WORK INSTRUCTIONS ->
In the data below, begin at the line with "This screenshot has" and stop after the line with "430x420 pixels."; output those lines exactly and no pictures.

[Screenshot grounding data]
────────────────
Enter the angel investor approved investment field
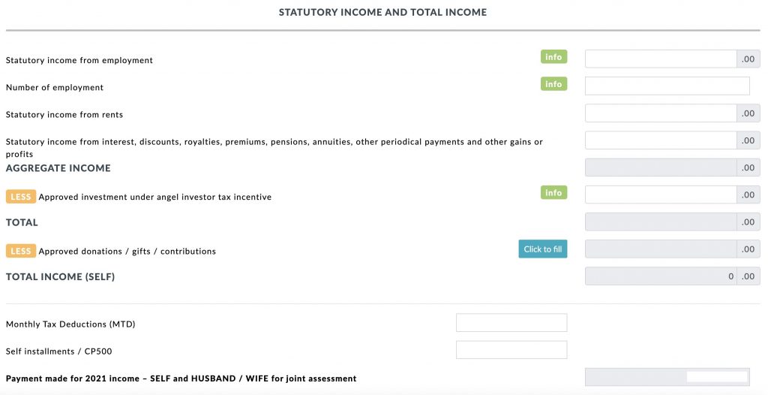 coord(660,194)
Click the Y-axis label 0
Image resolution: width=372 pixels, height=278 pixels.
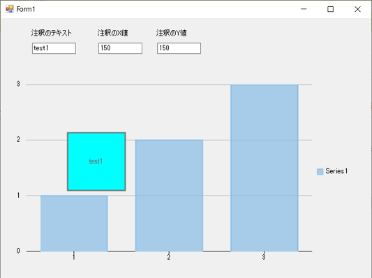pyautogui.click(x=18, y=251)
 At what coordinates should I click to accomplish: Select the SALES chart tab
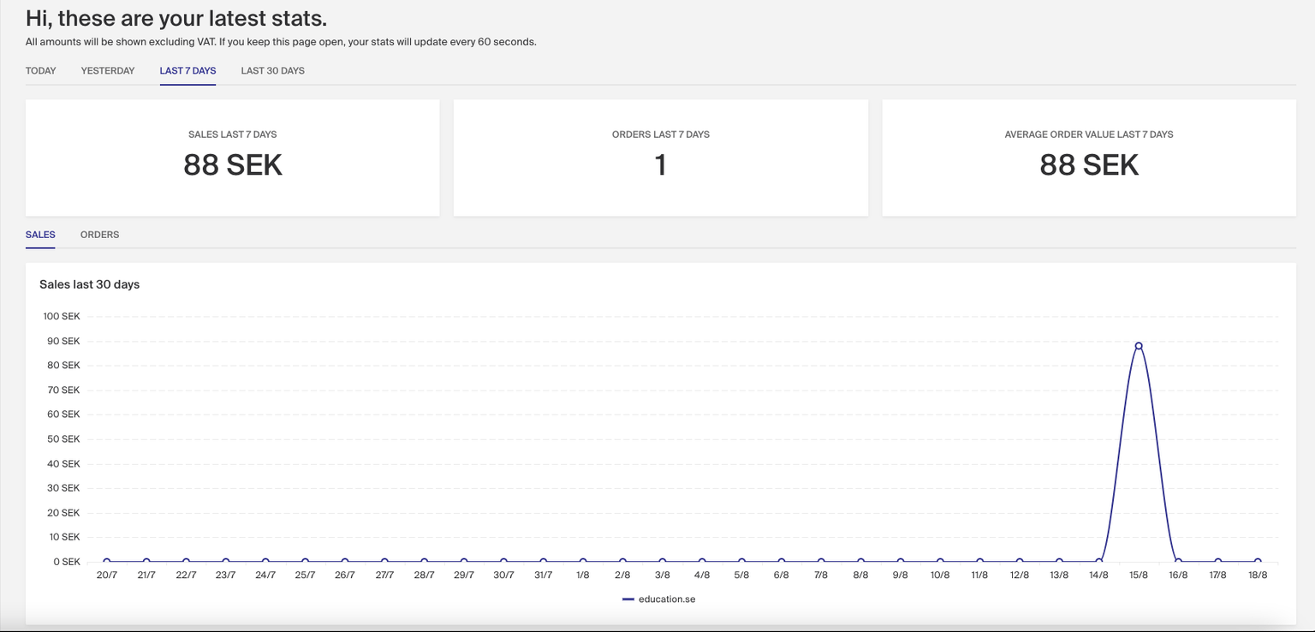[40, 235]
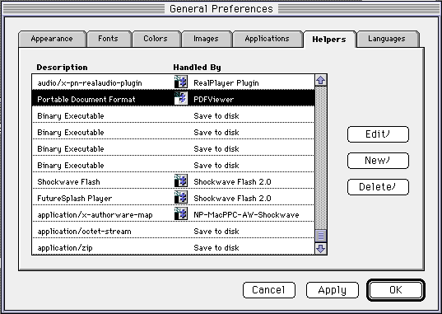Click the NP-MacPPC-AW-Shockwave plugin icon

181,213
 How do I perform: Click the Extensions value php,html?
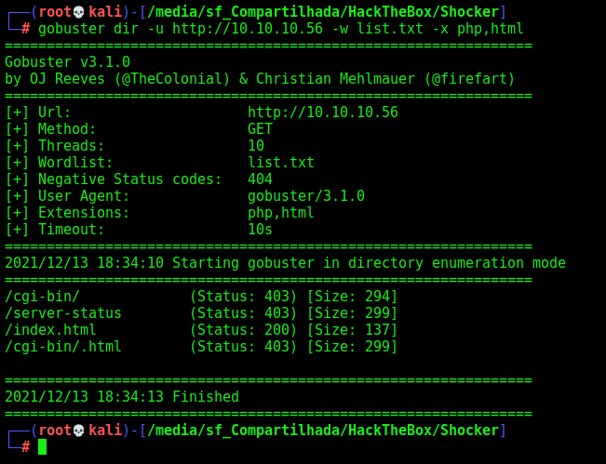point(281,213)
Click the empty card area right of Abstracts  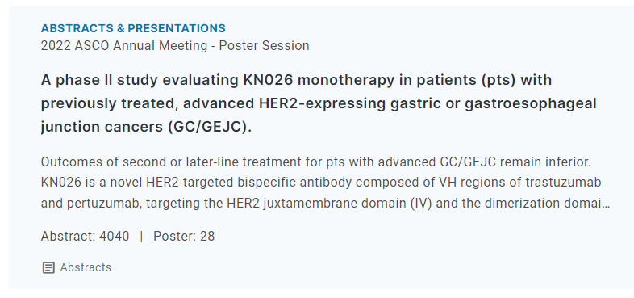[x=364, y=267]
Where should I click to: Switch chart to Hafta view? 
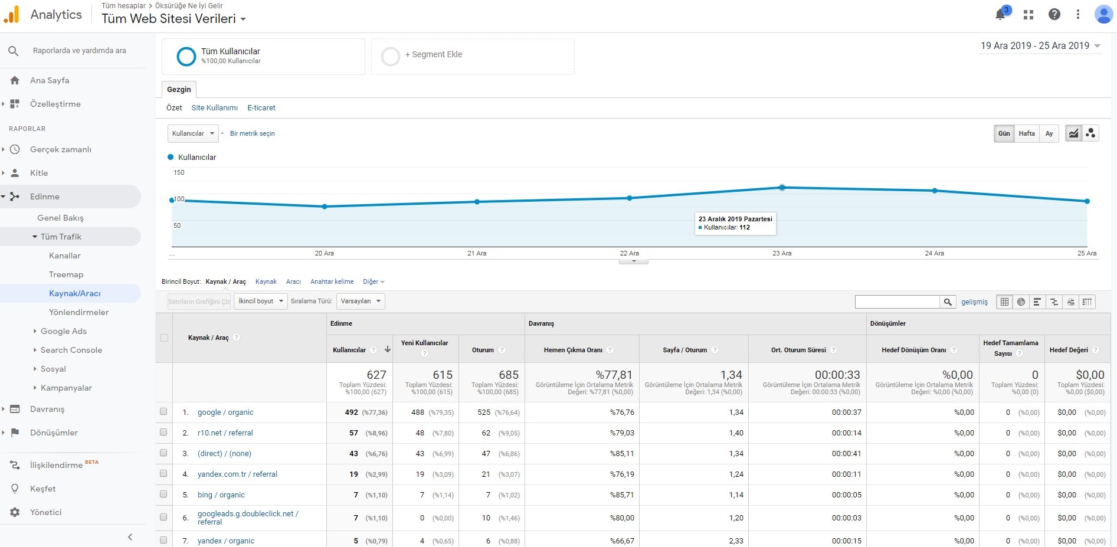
────────────────
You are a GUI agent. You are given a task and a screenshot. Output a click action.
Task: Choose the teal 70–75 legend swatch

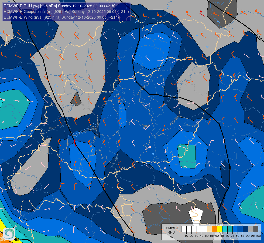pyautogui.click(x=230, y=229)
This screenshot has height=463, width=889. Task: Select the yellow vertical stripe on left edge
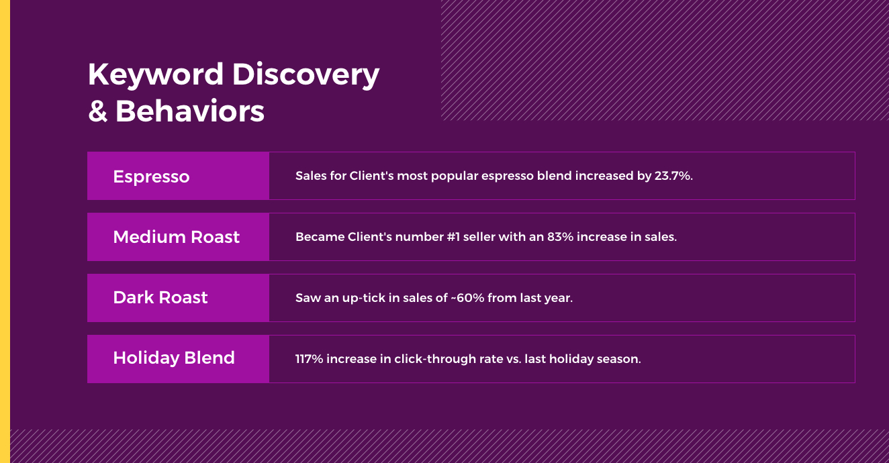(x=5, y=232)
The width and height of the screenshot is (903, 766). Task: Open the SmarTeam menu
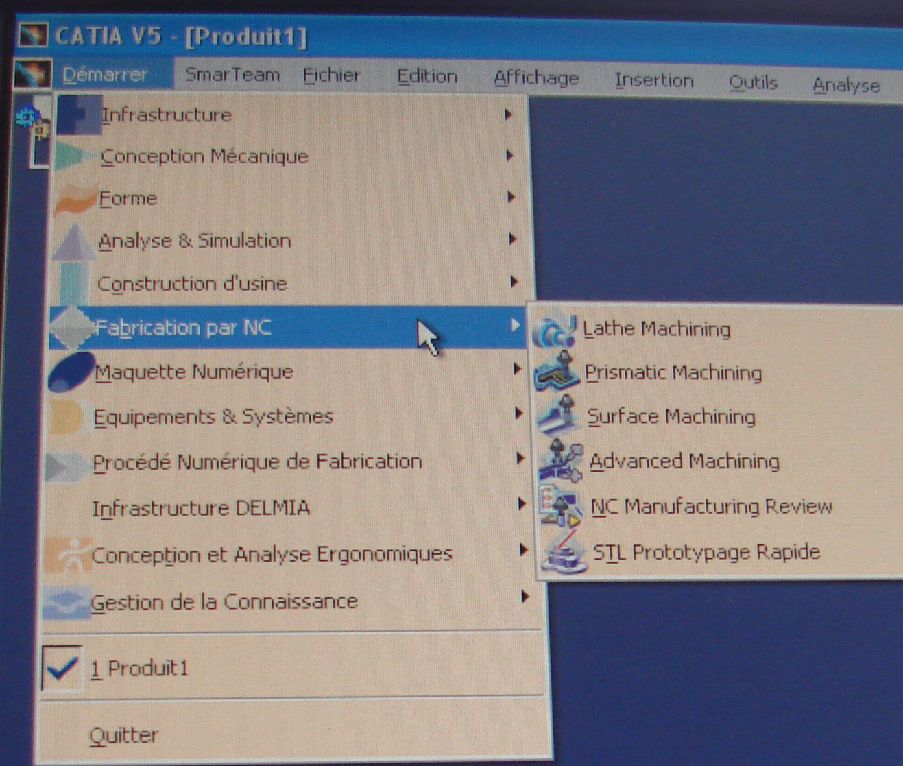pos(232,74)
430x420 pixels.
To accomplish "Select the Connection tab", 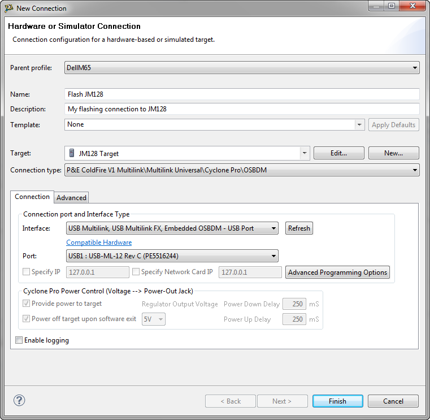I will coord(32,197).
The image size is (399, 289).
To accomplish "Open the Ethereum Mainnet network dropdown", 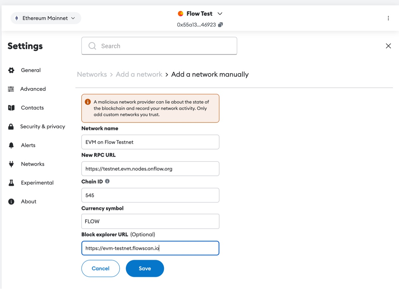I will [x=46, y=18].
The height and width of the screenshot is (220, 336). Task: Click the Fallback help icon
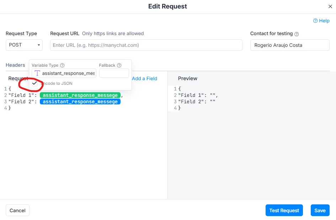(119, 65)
────────────────
RESPONSE TO THE TASK ->
This screenshot has height=463, width=889. Task: Select the yellow vertical stripe on left edge
(x=5, y=232)
The width and height of the screenshot is (903, 766). Task: Open the SmarTeam menu
pos(232,74)
430x420 pixels.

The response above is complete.